Suddenly I hear heavy footsteps, clumsy and uneven, begin to encroach on the beautiful reawakening of the world. They move as the legs of a caterpillar might, a Mexican Wave of unsure limbs. I cannot stop the surge of disappointment trail through my body at the restrained chaos that approaches the parade ground.

However as soon as the shiny black, business like boots move from the pale concrete to the ominous gravel, a startling transformation over comes the collection of individual fantasies and thoughts. Broad shoulders unfurl like the wings of a butterfly, spines straighten and to their gait returns a sense of purpose. Gravel crunches underfoot, but no longer is it the incomprehensible grinding of before. There is only one step, and one movement forward.

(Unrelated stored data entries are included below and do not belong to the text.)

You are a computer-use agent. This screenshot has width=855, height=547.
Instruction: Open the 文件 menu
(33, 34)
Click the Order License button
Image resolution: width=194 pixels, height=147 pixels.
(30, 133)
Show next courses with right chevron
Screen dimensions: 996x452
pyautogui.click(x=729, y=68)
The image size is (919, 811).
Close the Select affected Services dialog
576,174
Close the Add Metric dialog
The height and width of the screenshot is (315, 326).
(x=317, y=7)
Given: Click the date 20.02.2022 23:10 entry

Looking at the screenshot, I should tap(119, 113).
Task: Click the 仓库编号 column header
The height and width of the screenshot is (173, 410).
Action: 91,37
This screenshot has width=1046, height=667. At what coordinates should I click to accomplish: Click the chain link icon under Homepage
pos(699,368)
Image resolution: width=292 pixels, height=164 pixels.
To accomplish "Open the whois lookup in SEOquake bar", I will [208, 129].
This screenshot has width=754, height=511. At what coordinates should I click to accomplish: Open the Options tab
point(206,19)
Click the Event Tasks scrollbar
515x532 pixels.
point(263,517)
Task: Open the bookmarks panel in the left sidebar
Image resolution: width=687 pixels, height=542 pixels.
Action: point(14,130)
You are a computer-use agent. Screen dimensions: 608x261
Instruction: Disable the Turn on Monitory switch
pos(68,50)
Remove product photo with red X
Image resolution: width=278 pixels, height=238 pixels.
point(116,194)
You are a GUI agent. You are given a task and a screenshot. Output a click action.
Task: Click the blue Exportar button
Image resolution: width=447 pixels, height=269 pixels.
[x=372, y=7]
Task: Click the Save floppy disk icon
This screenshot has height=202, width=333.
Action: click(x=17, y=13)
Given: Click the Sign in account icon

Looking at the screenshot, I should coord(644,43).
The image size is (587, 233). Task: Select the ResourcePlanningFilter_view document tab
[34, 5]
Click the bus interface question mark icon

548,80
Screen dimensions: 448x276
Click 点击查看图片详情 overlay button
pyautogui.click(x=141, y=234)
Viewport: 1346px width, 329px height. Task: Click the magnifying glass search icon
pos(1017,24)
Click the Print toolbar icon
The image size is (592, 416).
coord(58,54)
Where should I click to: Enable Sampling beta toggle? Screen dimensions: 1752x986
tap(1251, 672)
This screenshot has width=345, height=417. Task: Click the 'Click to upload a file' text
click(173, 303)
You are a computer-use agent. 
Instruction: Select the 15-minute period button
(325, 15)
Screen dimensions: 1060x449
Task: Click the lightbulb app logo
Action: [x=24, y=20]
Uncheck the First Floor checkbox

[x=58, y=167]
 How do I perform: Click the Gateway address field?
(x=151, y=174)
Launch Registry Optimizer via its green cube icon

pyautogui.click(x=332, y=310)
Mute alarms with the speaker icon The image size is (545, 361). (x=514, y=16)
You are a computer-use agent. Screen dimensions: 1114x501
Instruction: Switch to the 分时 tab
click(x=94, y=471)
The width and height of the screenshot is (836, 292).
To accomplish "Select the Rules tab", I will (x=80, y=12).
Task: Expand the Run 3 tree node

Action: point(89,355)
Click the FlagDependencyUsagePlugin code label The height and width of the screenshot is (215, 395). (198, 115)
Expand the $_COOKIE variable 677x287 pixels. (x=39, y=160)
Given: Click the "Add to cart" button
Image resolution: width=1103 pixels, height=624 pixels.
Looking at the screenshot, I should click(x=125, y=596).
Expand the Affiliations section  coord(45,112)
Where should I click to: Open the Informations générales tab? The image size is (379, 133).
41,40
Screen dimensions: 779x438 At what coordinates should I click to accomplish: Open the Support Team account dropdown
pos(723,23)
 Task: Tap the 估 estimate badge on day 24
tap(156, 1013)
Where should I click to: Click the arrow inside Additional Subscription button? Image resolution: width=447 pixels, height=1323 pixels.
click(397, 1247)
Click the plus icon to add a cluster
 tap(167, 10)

One does not to be among the toy soldiers to understand the significance of this early morning ritual. There is no pause in the movements now as the mind returns to a familiar sense of cohesion. Each step perfectly timed as the unit performs a bizarre ballet dressed in a baggy green skin.

Restraint is the key. It shows in each uniform crease that looks as if it would draw blood if touched. Brass shines like mini-sunrises and does indeed brighten as the sun momentarily appears, only to have a wicked cloud obscure it once again. They all look like carbon copies of the other. From where I stand I am unable to notice even those people who are as close to me as blood relations.

As I watch, time becomes syrupy and slow. This one moment of time extends into eternity. The wind continues its whispering symphony, trying to encourage a momentary lapse of concentration in one person to destroy this group’s precious cohesion. Occasionally, it attempts to make a listener out of my ear but I pay no attention. I have become part of this single conscious as I watch from my precarious lookout on the edge of the grey abyss.

I am sure that at these times I am able to hear the voices of the lost souls buried beneath this consecrated ground. My mind conjures up the grim melodies of The Last Post and I swear I can see tattered pale forms from the corner of my sight. I long to turn my head and gaze upon these hoary apparitions, but the firm caress of my leather chinstrap reminds me of the responsibilities of restraint that I hold dear, so I push away my tickling urges. An eye catches the light as the sun reappears and I know the others feel the same as I.

Time however must always pass and slowly the sounds of regularity and the smell of breakfast reawakens my physical needs. This darkened ground no longer calls to me and I feel alone once more as the feelings of my comrades drift out of reach, beckoning to me tantalisingly from a place in my mind that I cannot reach. A jerky action from my arm, a motion that I cannot remember commanding my brain to perform, indicates that I wish these comrades, my friends, to take their leave of the parade ground.

I know we will return, but until then I force my body to turn and leave this place of military worship. Choppy footsteps behind my retreating back tell me that many individuals have replaced the single entity that was present only seconds before. I hold in a frustrated sigh that threatens to break forth from soft lips. ‘Tomorrow,’ I remind myself. ‘We will return to our motherland.’